### Task brief
Locate the word "agent" in the data below, then copy every line that holds it.

# # #

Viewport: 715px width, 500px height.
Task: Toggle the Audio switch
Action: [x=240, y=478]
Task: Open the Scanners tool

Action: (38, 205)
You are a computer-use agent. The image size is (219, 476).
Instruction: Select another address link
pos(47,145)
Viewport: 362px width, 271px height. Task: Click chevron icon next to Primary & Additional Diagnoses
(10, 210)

# # #

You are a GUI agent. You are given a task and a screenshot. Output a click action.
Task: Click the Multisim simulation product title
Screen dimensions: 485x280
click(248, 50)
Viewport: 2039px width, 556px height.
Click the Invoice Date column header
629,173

# # #

### Written answer
You are a computer-use agent. The image size is (219, 476).
You are a GUI agent. You are given a task and a screenshot. Output a click action.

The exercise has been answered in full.